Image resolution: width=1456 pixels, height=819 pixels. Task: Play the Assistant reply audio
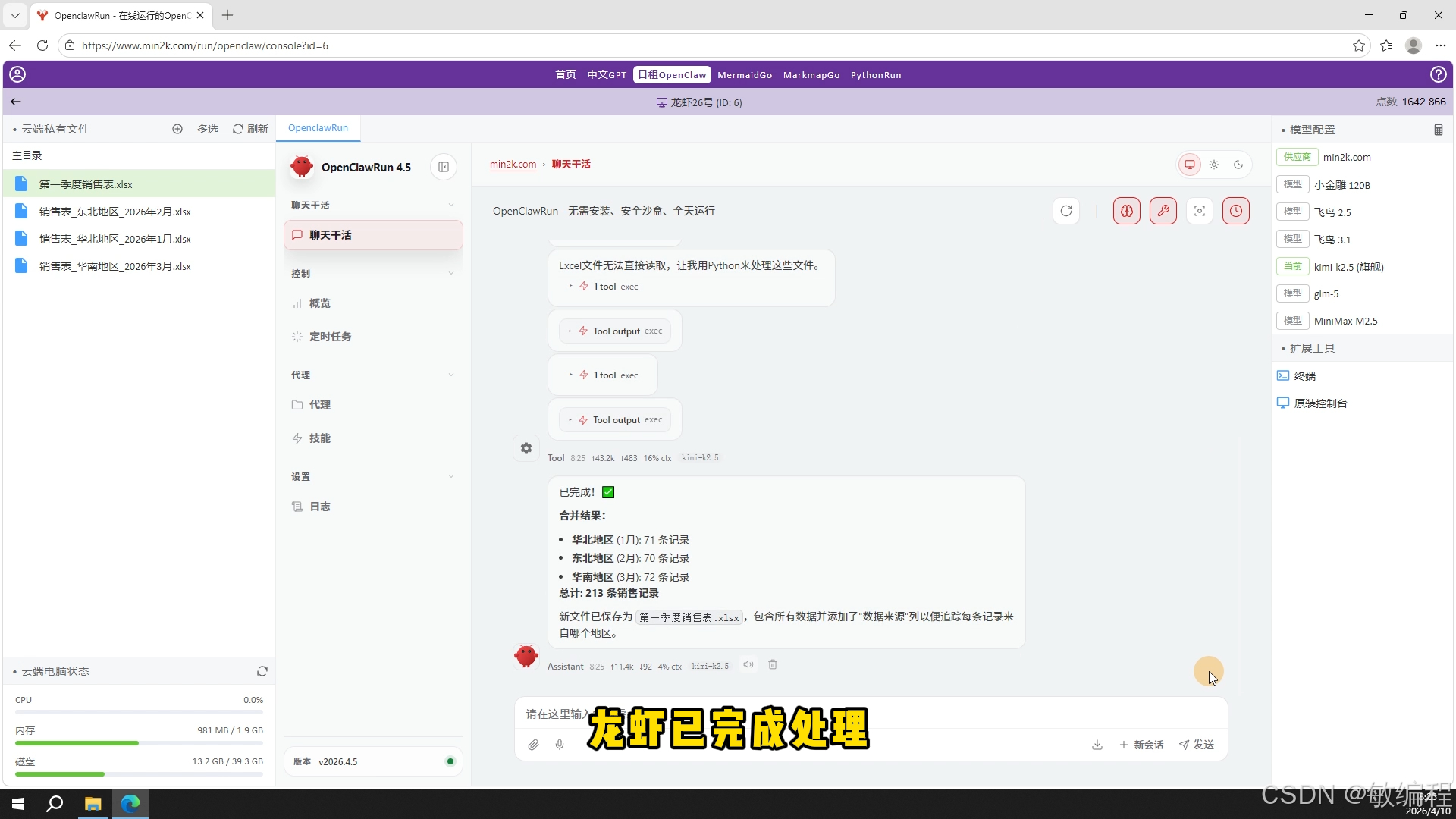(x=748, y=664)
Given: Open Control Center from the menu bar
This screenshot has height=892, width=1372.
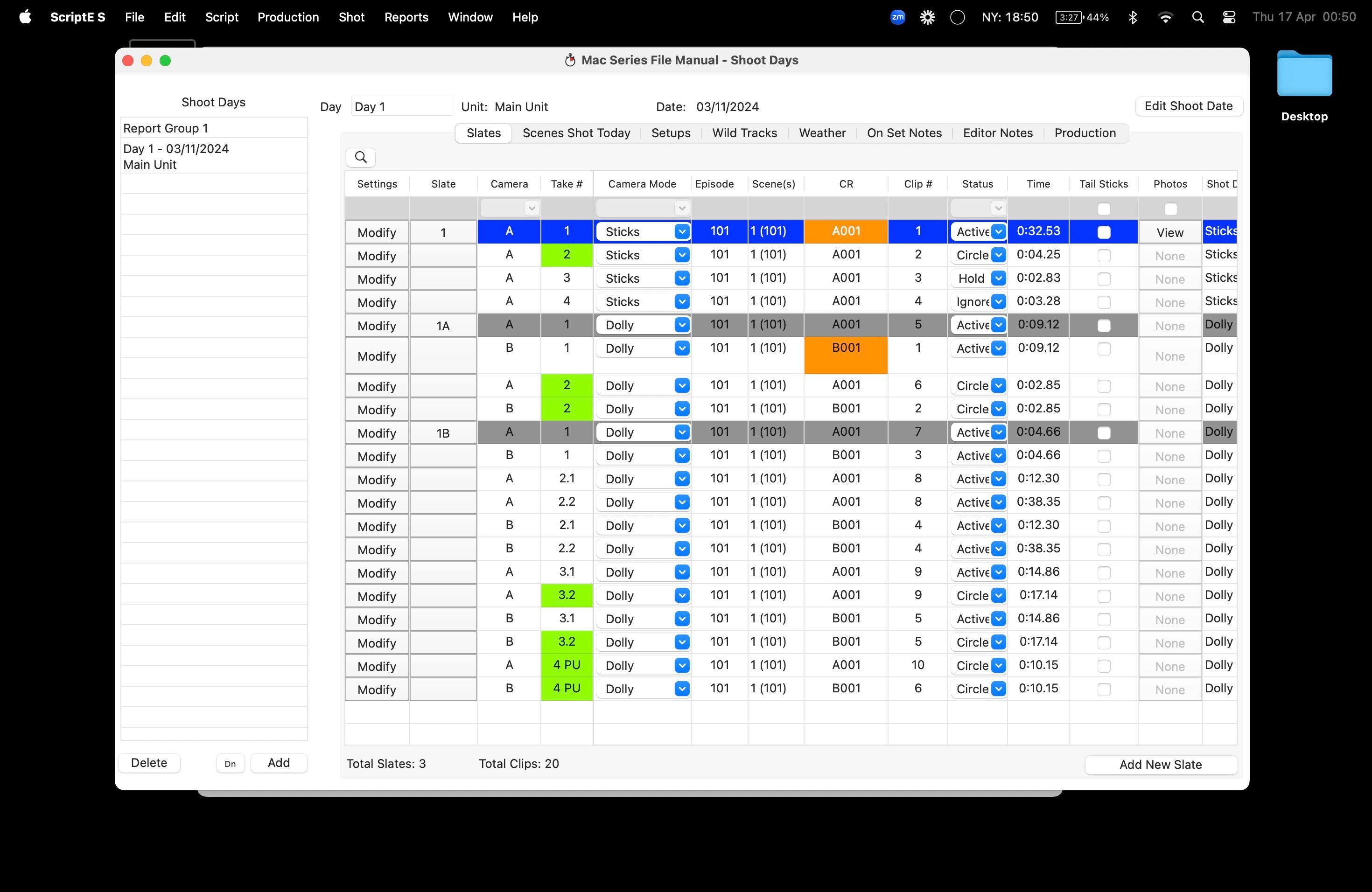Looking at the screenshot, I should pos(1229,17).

§ **Problem**
Restate each entry word for word; omit the pictures.

§ **Response area**
Image resolution: width=1456 pixels, height=819 pixels. Task: Play the Assistant reply audio
(x=748, y=664)
Given: Open Control Center from the menu bar
This screenshot has height=892, width=1372.
Looking at the screenshot, I should pos(1229,17).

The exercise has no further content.